The Case for API-Centric Observability

by

Mark Gritter

Many dogs on many leashes, an analogy for per-endpoint API monitoring and observability.

We hear your story a lot.

You’re in charge of a handful of backend services at your company, maybe all of them. You don’t have the luxury of having modern DevOps practices in place. You tell yourself “yet” while knowing that things aren’t going to change soon.

Chances are, you’ve fallen into the API monitoring gap: you’ve set up monitoring at the level of entire services, but your day-to-day problems are with individual endpoints. You’ve likely set up a monitoring solution like AWS CloudWatch that reports only service-level error count, volume, and latency. You’ve looked into doing the work of setting up Datadog, Grafana, Honeycomb, or LightStep—and maybe you’ve even started to do so, but you’ve discovered that is a lot of work to do to answer the simple question you care about: which endpoints are doing poorly and how poorly? As a result, you’re getting more alerts than you actually need and you’re spending a lot of time root-causing these alerts.

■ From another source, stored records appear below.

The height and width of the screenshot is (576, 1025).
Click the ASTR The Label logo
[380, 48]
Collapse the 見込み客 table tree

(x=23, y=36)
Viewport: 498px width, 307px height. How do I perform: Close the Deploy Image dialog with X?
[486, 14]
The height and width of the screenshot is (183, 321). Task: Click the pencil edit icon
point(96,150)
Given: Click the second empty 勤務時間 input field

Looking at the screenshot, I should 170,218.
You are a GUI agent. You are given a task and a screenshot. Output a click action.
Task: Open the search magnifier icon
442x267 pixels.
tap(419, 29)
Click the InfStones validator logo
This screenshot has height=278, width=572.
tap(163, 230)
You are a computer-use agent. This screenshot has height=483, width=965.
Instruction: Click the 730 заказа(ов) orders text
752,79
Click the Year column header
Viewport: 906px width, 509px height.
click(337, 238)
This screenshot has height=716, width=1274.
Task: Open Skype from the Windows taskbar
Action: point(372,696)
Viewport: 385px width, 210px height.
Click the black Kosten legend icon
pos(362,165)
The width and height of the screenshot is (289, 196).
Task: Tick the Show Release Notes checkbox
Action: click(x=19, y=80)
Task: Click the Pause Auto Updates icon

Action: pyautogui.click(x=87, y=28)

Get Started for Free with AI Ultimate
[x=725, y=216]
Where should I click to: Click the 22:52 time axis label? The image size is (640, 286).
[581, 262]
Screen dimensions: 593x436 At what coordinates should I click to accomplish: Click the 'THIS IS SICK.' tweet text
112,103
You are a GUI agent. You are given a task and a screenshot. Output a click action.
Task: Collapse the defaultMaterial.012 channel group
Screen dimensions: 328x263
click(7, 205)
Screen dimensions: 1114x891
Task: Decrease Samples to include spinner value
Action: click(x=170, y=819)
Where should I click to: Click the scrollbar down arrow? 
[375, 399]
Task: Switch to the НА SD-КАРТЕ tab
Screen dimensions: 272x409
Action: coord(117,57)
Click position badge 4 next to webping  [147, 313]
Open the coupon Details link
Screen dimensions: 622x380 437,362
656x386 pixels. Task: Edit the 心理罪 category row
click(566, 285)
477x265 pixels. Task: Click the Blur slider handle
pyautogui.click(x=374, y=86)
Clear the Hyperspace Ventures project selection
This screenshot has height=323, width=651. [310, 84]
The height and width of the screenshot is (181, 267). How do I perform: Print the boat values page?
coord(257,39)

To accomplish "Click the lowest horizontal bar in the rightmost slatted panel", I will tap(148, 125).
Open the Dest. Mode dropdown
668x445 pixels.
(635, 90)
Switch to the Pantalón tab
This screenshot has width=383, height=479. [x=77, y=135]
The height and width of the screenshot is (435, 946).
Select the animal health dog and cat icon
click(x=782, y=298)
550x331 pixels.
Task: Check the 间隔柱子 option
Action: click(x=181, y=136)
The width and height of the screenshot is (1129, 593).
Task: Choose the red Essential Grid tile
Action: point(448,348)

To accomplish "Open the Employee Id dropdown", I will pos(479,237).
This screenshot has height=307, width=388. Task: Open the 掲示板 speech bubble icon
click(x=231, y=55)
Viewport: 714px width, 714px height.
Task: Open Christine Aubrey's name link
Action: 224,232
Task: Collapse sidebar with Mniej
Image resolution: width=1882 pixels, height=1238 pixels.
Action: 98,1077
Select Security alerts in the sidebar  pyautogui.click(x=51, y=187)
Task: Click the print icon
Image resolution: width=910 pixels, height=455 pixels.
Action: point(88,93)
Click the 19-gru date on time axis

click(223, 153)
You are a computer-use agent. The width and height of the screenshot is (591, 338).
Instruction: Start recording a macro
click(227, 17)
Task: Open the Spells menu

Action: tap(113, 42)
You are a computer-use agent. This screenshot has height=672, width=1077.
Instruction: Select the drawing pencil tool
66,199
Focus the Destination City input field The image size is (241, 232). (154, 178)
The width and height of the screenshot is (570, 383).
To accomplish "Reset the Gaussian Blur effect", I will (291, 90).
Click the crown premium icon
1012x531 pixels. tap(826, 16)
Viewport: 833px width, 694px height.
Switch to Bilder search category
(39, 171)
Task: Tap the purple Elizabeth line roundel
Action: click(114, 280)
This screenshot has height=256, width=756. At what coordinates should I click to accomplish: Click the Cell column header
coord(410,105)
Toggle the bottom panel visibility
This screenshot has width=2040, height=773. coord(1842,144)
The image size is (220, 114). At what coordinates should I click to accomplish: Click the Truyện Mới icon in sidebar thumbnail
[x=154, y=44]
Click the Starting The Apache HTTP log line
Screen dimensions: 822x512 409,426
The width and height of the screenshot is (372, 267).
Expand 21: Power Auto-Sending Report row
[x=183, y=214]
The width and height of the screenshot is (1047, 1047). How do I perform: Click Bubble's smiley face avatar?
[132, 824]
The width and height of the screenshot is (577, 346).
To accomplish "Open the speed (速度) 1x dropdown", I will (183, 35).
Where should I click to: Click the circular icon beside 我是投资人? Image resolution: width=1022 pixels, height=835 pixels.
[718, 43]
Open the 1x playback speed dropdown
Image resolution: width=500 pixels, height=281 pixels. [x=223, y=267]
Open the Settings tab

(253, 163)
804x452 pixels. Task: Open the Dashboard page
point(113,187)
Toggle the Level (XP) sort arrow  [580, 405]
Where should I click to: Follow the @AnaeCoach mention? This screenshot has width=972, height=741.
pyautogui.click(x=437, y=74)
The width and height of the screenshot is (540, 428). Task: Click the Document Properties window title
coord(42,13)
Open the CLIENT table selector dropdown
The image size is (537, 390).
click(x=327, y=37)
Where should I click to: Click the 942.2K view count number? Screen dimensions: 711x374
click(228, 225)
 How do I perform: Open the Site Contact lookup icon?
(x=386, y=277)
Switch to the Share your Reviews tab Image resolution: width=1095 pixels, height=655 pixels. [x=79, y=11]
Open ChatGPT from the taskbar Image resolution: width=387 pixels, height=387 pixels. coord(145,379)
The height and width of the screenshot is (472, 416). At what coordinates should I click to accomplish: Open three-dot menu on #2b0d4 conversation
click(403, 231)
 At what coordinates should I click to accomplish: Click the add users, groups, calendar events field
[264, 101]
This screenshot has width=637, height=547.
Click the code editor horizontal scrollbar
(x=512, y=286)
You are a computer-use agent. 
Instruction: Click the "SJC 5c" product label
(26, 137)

I’m here to tell you that the API monitoring gap is not your fault. Your existing tools are monitoring at the wrong level of abstraction, but your aspirational tools will take a large effort to set up and maintain. Towards bridging the gap, I make the case for API-centric observability: monitoring and observability that focuses around the unit of value for many web apps—the API endpoint.

In this post, I’ll identify what people are missing with purely service-level alerting, explain why many are stuck with it, and show how API observability can make things better.

Why per-endpoint monitoring makes life that much easier

If you have only one important endpoint, then maybe it’s good enough to monitor error count, volume, and latency at the level of the entire service. But in most cases, it’s likely that the view you’re getting from an aggregate monitoring solution like AWS CloudWatch is a lie.

Service-level averages miss endpoints that need attention

A typical API will have some endpoints that are frequently called, and others that see only occasional use. Setting a latency target or error rate threshold for the service as a whole will completely obscure what’s going on with those smaller, but still important, endpoints.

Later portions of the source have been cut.